Tâches proposées:
[1] Reproduisez sans rien changer le passage des pensées numérotées qui commence aux mots « 34. L’enfance est » et s'arrête après les mots « par la pluie ? ».
[2] Poursuivez les pensées numérotées après la dernière phrase fournie.

32. Être soi-même. D’accord. Mais qui est-on ? Le défi veut poser le moi : quel est ce moi ? La négation des prétendus modèles commence une antéisagoge dont on n’a pas toujours la partie affirmative.

33. On ne sait trop si le regard de l’enfance vous dévisage par curiosité ou déjà par désapprobation, mais en deçà de la bravade.
  Ma sagesse enfantine fut trompeuse : elle observait, avant la rébellion de l’adolescence, et son conformisme n’évitait pas toute dissonance involontaire. J’allais être appelé pour recevoir le « prix de bonne tenue » ; j’avais éternué furieusement sous les arbres et j’étais sans mouchoir… Là-bas, ma mère, élégante, injoignable, ne se doutait de rien.

34. L’enfance est heureuse de tous les possibles, confusément. Que savais-je du bonheur au delà de ce champ de blé sous le vrombissement sourd d’un avion dans l’azur, ou sinon mes réveils dans la mansarde de La Varenne, sous les tuiles délicatement touchées par la pluie ?

35. « Mon premier ne veut pas être ce dont il est requis ; mon second ne sait pas ce qu’il est vraiment. Mon troisième pourra-t-il être celui qu’il aura trouvé ? » Ainsi parle la personnalité en voie de formation.

36. Vous ne savez pourquoi, mais c’est plus fort que vous. Certainement, vous avez le meilleur motif pour agir comme vous le faites, — quoique vous l’ignoriez à cet instant.

37. Dans l’actuel regain de baroquisme, la recherche prime sur la découverte et la forfanterie sur la réalisation. L’enseignement nouveau pousse les maîtres sur des pistes inconnues, annonce des savoirs dont ils n’ont pas la moindre idée. Les programmes électoraux sont des fanfaronnades, que vont dévorer les gueules voraces de tous les continents, et les discours des orateurs, un genre aussi factice que la consolation des endeuillés.

38. D’un candidat qui se proclame sauveur sans propositions précises, on se demande s’il est incompétent ou discret par ambition. Peut-être l’un et l’autre.

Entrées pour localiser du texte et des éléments
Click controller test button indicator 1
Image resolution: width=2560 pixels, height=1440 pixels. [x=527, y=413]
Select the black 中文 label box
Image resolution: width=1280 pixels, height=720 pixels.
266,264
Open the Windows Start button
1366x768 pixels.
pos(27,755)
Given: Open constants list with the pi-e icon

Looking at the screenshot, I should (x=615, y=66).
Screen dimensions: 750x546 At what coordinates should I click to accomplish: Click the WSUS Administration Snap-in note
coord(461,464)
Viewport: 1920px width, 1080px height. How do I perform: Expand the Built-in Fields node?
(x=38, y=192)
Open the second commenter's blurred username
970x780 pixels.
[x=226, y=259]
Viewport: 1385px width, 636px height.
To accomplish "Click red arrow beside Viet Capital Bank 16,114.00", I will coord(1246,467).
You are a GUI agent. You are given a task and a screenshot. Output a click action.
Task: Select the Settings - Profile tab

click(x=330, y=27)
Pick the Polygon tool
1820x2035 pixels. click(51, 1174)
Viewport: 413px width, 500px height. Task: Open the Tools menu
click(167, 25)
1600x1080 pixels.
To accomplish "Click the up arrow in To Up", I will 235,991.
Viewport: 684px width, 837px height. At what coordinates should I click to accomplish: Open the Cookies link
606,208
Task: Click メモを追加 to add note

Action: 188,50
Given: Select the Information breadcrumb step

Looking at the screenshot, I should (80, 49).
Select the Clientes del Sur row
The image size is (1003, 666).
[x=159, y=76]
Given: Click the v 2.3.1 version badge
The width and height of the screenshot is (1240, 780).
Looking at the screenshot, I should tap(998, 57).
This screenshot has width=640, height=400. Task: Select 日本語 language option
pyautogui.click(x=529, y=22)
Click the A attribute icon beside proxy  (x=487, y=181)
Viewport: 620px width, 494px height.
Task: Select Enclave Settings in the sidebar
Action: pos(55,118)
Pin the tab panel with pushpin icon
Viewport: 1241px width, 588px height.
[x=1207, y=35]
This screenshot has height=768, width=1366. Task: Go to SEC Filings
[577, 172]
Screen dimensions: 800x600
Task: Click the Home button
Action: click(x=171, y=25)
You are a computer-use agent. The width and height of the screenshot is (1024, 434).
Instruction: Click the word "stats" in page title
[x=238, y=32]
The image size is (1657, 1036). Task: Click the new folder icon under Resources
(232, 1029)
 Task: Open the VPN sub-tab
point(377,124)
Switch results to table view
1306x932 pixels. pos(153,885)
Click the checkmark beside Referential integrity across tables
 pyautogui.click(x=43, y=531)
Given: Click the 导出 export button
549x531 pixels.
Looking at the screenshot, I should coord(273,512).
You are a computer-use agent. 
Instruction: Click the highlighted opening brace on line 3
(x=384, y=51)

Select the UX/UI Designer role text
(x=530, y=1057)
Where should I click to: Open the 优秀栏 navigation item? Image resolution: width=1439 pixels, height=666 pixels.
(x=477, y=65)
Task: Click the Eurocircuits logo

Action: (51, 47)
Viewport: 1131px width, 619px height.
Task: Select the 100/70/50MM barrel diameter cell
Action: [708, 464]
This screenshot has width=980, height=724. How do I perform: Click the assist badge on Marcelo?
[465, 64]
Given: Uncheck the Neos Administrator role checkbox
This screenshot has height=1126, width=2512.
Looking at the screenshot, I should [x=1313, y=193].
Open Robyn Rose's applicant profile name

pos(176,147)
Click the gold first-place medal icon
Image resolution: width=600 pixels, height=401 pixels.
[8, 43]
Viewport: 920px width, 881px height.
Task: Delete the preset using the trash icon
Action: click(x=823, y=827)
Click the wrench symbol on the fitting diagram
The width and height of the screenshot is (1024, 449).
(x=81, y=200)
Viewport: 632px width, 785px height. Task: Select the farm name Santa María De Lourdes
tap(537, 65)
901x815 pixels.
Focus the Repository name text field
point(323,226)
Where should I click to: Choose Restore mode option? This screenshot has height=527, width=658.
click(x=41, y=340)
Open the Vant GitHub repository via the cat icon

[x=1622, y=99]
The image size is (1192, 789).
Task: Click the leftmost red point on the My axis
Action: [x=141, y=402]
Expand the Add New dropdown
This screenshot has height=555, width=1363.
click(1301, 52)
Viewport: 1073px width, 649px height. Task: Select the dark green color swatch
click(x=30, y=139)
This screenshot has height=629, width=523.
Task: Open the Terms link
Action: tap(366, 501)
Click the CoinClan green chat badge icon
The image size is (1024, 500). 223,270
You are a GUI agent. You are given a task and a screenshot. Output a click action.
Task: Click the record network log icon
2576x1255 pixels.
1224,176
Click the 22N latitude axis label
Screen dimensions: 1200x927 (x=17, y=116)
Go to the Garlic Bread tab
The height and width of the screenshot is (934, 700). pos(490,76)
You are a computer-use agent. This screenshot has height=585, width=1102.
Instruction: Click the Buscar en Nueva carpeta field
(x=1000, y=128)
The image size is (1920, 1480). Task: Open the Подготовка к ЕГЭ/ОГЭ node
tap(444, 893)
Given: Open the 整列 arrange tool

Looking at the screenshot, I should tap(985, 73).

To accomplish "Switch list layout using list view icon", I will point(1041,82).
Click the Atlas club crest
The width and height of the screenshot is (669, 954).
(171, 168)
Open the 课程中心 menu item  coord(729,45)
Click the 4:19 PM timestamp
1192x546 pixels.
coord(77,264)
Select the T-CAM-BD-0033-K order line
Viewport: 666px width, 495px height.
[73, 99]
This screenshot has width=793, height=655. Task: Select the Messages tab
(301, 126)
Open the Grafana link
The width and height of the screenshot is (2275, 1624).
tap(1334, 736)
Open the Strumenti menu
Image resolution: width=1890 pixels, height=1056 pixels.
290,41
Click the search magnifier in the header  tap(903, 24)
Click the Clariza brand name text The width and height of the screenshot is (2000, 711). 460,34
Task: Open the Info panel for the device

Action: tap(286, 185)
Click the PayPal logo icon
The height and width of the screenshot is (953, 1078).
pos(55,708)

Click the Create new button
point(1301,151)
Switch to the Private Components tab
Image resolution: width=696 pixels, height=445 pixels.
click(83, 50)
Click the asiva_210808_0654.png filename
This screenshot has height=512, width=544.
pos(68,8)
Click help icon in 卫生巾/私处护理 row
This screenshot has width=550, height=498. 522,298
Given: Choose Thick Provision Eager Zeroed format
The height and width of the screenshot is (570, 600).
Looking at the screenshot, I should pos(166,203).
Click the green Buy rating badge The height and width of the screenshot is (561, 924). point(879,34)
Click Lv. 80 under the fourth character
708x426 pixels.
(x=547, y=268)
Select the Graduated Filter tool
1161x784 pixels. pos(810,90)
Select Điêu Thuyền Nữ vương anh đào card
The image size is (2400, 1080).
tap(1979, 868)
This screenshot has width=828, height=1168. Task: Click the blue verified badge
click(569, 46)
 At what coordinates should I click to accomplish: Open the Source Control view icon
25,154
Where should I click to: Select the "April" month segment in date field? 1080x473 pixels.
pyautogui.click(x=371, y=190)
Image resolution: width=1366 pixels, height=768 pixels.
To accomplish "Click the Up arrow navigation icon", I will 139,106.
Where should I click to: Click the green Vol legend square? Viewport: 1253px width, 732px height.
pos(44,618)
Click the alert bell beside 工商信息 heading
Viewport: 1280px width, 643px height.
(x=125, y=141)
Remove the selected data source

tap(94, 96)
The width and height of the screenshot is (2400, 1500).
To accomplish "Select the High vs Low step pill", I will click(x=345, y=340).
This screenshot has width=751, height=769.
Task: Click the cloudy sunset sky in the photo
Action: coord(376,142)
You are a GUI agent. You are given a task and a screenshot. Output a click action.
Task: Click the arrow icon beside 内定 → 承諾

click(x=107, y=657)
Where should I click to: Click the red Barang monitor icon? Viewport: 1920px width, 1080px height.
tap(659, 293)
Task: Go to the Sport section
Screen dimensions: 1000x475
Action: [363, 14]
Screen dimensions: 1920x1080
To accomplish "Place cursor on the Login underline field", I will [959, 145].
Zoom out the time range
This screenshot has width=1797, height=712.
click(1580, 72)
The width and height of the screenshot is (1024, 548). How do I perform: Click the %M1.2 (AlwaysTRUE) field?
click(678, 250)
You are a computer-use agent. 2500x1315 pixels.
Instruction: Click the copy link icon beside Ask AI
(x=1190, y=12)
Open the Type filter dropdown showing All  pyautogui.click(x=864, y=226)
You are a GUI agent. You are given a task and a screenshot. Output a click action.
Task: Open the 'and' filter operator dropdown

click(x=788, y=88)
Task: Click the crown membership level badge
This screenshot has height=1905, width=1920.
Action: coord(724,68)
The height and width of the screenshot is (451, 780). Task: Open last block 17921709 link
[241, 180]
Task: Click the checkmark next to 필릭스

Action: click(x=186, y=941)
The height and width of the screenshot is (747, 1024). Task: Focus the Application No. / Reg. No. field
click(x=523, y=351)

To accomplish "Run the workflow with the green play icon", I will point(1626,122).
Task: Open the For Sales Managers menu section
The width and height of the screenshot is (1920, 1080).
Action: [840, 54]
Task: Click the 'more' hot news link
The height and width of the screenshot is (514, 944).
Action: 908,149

Réponses aux tâches:
[1]
34. L’enfance est heureuse de tous les possibles, confusément. Que savais-je du bonheur au delà de ce champ de blé sous le vrombissement sourd d’un avion dans l’azur, ou sinon mes réveils dans la mansarde de La Varenne, sous les tuiles délicatement touchées par la pluie ?

[2]
  Œdipe incarne le défi de l’intelligence facile et de l’inconscience catastrophique. Il monte sur le trône de Thèbes pour avoir résolu l’énigme très banale de la Sphinge ; il ne sait alors ni qu’il a tué son père, ni qu’il épouse sa mère. Une épidémie de peste l’oblige plus tard à enquêter sur les deux fautes dont pâtit la ville. La question du monstre renvoyait à l’homme en général, mais le dénouement de l’imposture, à l’individu enfin responsable. Au bout du compte, il s’avère que l’identité détermine la capacité : mieux vaut avoir été informé à temps.
  Or de tous ces gens en mal de pouvoir nous connaissons quelques topiques doctrinaux. Mais que promet leur personnalité ?

39. On peut appeler dandysme intellectuel l’idée que le vrai se veut excentrique. Mais en politique, l’hétérodoxie est des plus intenables : face au tourbillon moderne qui emporte les patries dans l’empire, bientôt planétaire, de la laideur et de l’argent, on ne se distingue qu’en se marginalisant.

40. On sent d’autant plus le tiède ou le frais que l’on a traversé le torride ou le glacial. Dans le climat d’une opinion délirante, son atténuation suffit presque à vous réjouir.

41. Julien l’Apostat, tâchant de contenir les invasions et de résister à la christianisation intolérante de l’Empire romain, fut l’exemple d’une attitude au rebours de l’histoire. Certes, il perdit, mais vu la suite, combien il avait raison !

42. C’est quand on peut enfin parler d’un sujet brûlant sans se renier, qu’il n’intéresse plus personne.

43. Une autorité idiote ne rencontre peut-être pas de pire obstacle que dans une obéissance plus bête. En tout cas, la mauvaise grâce entrave mieux la dictature que la dissidence.
  Le monde impose ses changements, mais il est souvent possible, sans disparaître, de ne pas se mettre au garde-à-vous : en traînant les pieds, ou en proscrivant à part soi certains usages.

44. L’inertie fait plus que la rébellion : elle tire l’exécrable vers l’inexistant. L’abstention, d’un point de vue électoral, offre le choix le plus protestataire.

45. Notre enfance rejette le passé et notre vieillesse s’effraie de l’avenir. Entre les deux, il faut affronter le présent.
  On ne s’adapte pas intelligemment au prix d’une abnégation totale, mais en trouvant les moyens de rester soi-même, quelles que soient les déformations menaçantes.

46. L’originalité doit se défendre des approches de toutes les cellules sociales, allergiques à la différence et chronophages.

47. Il est toujours vexant, pour les enrôleurs passionnés, de s’entendre dire qu’on les rejoint par nécessité.

48. Telle ardeur au travail couvre une rage de revenir à soi.

49. Le monde fait sempiternellement obstacle à nos préférences ; il n’y a rien de facile à les conserver. Quelle dépense d’énergie, quelle invention nous coûte leur sauvegarde !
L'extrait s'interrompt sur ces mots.